CRUNCHY SPROUTED LENTIL WALNUT SALAD (RAW / LIVE FOOD)
It was a classic case of too much month left at the end of my money and I was in a pinch for what to serve for dinner. These are all things we had on hand and the assembly was super quick (I like that!) and the family loved it (I like that even better!) If you've not sprouted lentils before, it couldn't be easier, but it does take a 2-3 day lead time. See Sharon123's recipe #204489 for instructions and tips. Thanks again Sharon for the inspiration to sprout!
Provided by Glori-B
Categories Salad Dressings
Time 20m
Yield 6-8 serving(s)
Number Of Ingredients 12
Steps:
- Place sprouted lentils in large mixing bowl. Set aside.
- In a food processor, chop walnuts very small, but do not reduce to a powder. If chopping by hand, you want the walnut pieces to be similar in size to the lentils. Put walnuts in with lentils.

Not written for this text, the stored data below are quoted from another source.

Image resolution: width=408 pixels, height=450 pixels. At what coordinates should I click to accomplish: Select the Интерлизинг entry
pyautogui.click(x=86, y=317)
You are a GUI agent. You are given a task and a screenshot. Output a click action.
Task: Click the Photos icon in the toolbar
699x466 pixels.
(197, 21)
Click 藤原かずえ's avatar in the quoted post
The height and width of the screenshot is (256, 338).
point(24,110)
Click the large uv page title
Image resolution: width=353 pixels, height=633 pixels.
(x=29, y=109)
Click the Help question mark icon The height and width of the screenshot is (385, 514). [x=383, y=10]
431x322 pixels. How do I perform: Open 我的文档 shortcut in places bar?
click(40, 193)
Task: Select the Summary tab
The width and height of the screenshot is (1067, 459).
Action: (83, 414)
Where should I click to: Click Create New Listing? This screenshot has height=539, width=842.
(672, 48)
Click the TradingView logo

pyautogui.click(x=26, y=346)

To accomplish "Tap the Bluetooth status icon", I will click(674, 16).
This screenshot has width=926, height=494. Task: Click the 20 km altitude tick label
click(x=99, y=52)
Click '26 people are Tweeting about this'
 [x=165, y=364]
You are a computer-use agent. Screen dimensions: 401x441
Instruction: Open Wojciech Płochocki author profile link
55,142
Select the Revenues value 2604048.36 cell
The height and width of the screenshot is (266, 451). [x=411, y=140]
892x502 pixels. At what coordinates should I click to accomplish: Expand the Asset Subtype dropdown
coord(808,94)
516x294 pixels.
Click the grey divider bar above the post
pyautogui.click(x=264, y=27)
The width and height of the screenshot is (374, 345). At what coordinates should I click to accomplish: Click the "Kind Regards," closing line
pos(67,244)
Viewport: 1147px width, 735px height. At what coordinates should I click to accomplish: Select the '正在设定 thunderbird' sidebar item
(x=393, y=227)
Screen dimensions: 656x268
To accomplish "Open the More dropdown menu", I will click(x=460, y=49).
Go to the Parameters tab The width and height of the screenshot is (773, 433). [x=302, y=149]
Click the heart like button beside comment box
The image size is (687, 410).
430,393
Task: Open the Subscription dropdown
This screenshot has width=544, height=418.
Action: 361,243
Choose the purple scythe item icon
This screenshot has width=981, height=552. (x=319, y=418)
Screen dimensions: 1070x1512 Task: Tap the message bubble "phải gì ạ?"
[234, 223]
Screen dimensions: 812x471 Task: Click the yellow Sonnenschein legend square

- In a food processor, chop the carrots. If processing by hand, you can also shred on a box grater. Put carrots in with lentils and walnuts.
- Next comes the spinach. Either pulse in food processor or mince with a knife. Put in with carrots, lentils and walnuts. Mix to combine thoroughly.
- For the dressing, shake all the dressing ingredients in a glass jar with a tight fitting lid until thoroughly mixed or use the bowl and whisk method. (if using the mayo, the bowl and whisk is much better suited).
- Drizzle the dressing over the salad ingredients and combine until thoroughly mixed. We wanted just a little dressing to give a "pop" of flavor. If you like more dressing on your salads, feel free to double the dressing amount. (When we make this with the mayo, we then use this as a sandwich filling).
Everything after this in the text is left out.